Come già detto il lavoro rappresenta fondamentale importanza nella vita di un singolo individuo e della collettività. Poiché il benessere psico-sociale del lavoratore influenza la produttività, si è reso indispensabile contrastare tutto ciò che risultava dannoso per il personale. Ultimamente uno dei maggiori disagi in ambito lavorativo e rappresentato dal fenomeno del mobbing. La parola mobbing assume il significato di pratica persecutoria o, più in generale, di violenza psicologica perpetuata dal datore di lavoro o da colleghi (mobber) nei confronti di un lavoratore per costringerlo alle dimissioni o comunque ad uscire dall’ambito lavorativo. I motivi della persecuzione possono essere dei più svariati: invidia, razzismo,diversità religiosa o culturale rispetto al gruppo prevalente ecc. Gli elementi identificativi del mobbing sono:
• Presenza di almeno due soggetti, il mobber e il mobbizzato (colui che subisce violenza) che entrano in contrasto tra loro;
• Attività vessatoria continua;
• Scopo di isolare la vittima sul posto di lavoro e di allontanarla definitivamente o comunque di impedirle di esercitare un ruolo attivo sul lavoro.

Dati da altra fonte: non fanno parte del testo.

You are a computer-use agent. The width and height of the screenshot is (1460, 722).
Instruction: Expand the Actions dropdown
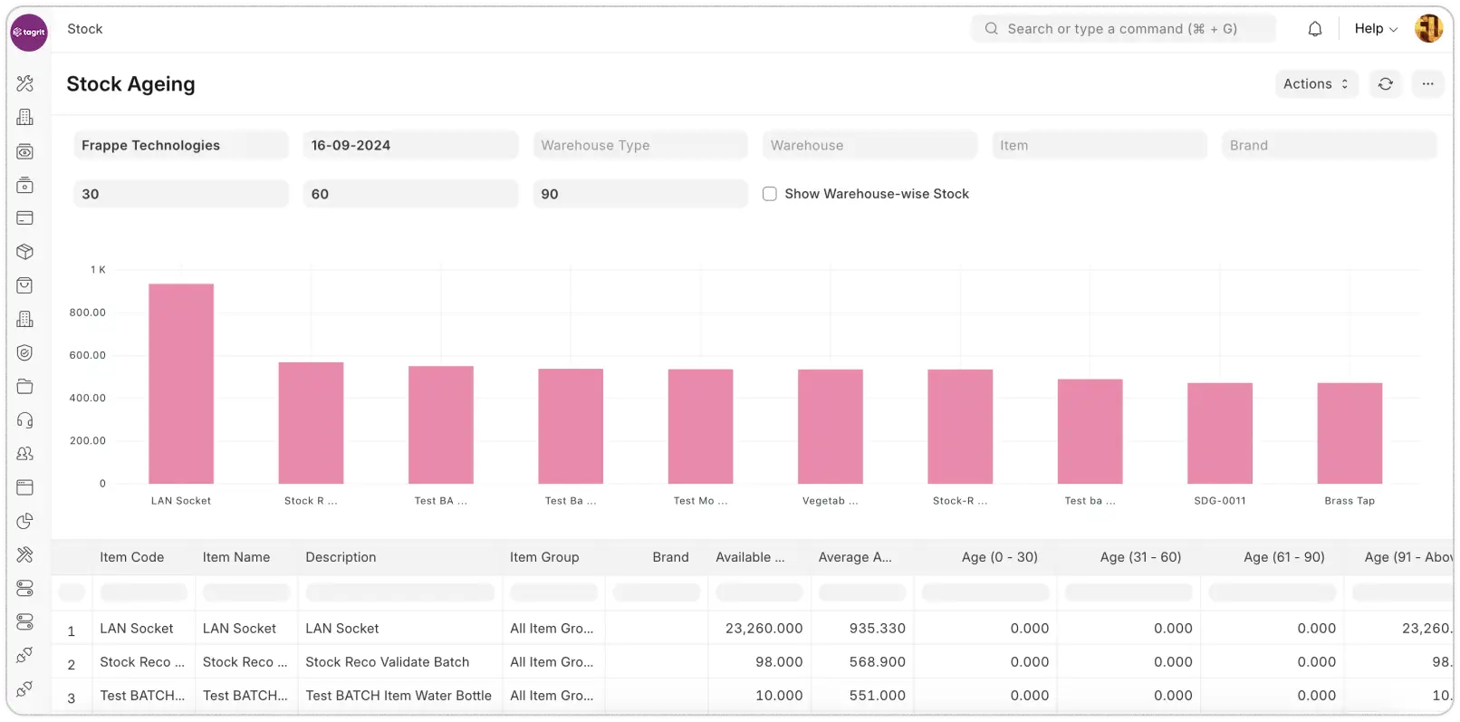1316,84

Dall’analisi del fenomeno sono state individuate due principali tipologie:
• Mobbing verticale: messo in atto dal datore di lavoro con l’intento di indurre il dipendente a licenziarsi;
• Mobbing orizzontale: praticato dai colleghi di lavoro e la vittima è uno di loro.
Solitamente l’azione di isolamento della vittima viene amplificata dai comportamenti dei “side mobbers”, cioè tutti quei soggetti che, pur non essendo diretti responsabili delle condotte “mobbizzanti”, scelgono di restare spettatori silenziosi delle persecuzioni a danno della vittima.